Housing metrics pulled back nationally to end the second quarter, but what's true at the national level isn't always true at the local level.
According to the report, median list prices at the national level grew to $215,000, marking a 7.55 percent improvement over this time last year but only a 0.05 percent gain from May.
Meanwhile, inventory levels declined to an estimated 1.9 million listings, a decline of nearly 1 percent from June and 8.65 percent from May.
"National housing inventory is now roughly in line with June 2013 levels when rising home prices first generated a surge in market supply," Realtor.com reported.
Additionally, homes in June sold 5 percent faster than they did last year—a median 76 days—indicating demand remains strong as supply falters.

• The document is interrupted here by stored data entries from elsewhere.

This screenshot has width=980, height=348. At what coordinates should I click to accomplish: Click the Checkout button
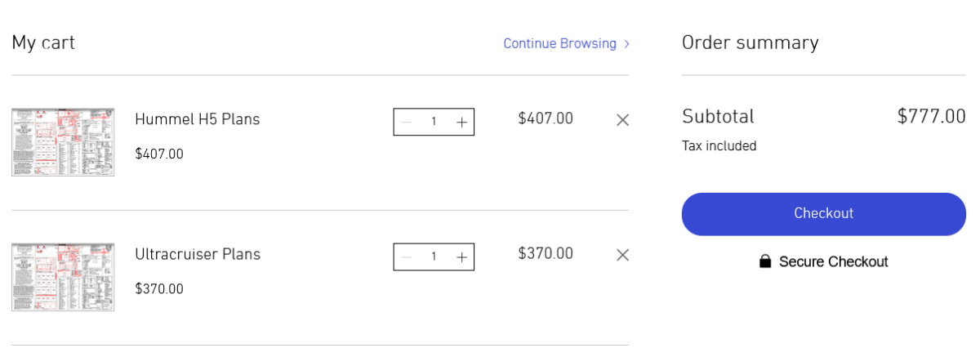point(824,214)
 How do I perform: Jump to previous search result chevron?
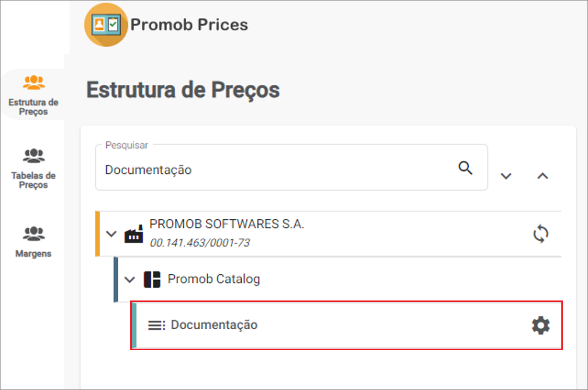pyautogui.click(x=542, y=176)
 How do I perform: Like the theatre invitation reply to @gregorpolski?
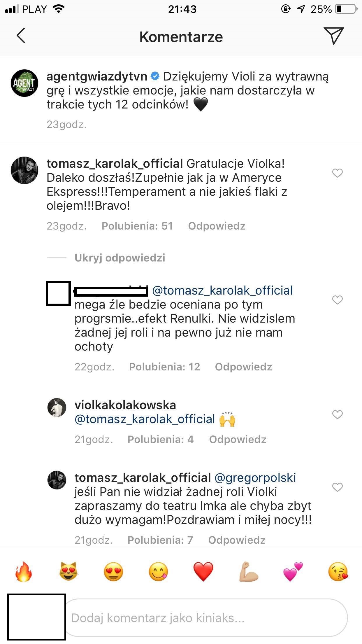tap(337, 487)
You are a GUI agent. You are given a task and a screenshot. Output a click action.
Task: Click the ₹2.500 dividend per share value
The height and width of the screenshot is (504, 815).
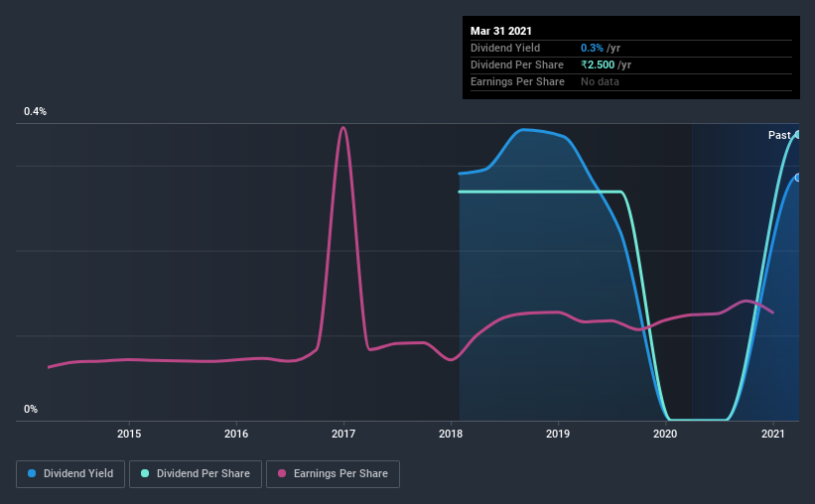click(x=598, y=64)
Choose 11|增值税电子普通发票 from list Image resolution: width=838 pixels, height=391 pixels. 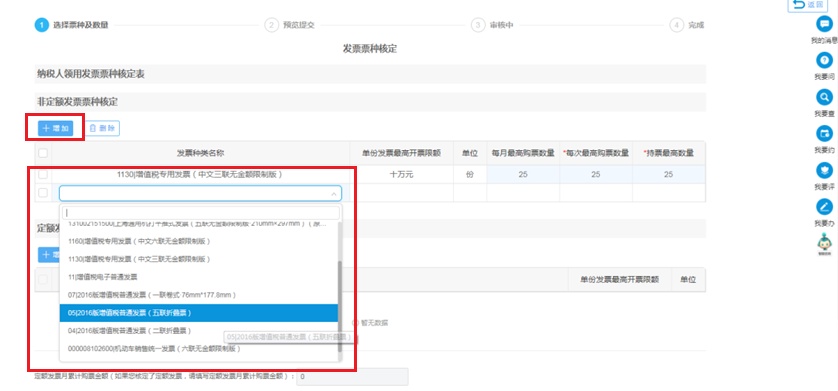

While current and seasonal trends would suggest home sales will see a slowdown in the coming months, national indicators are masking some of the activity happening in individual markets, says Jonathan Smoke, chief economist for Realtor.com.
"Our June data shows monthly inventory picking up in markets already experiencing price increases and fast property turnover," Smoke said. "These dynamics will result in strong home sales and extend the buying season past the usual June/July peak to later in the third quarter."
According to the report, the brightest spots for third-quarter growth are positioned all over the country, including Baton Rouge, Louisiana; Columbia, South Carolina; Spokane, Washington; and Philadelphia, among others.
Though they're geographically dispersed, the company says all of those markets have a few important traits in common: steady month-over-month inventory growth, decent price appreciation, and faster home sales as local demand outpaces supply.
It's those attributes, Smoke says, that will help propel sales moving forward.
"The markets where we expect significant third quarter home sales are all very different—ranging from small to large, affordable to expensive, previously distressed to minimally affected by the downturn," Smoke said. "Diversification in the areas experiencing healthy real estate economies is a key indicator that the housing recovery has become more sustainable."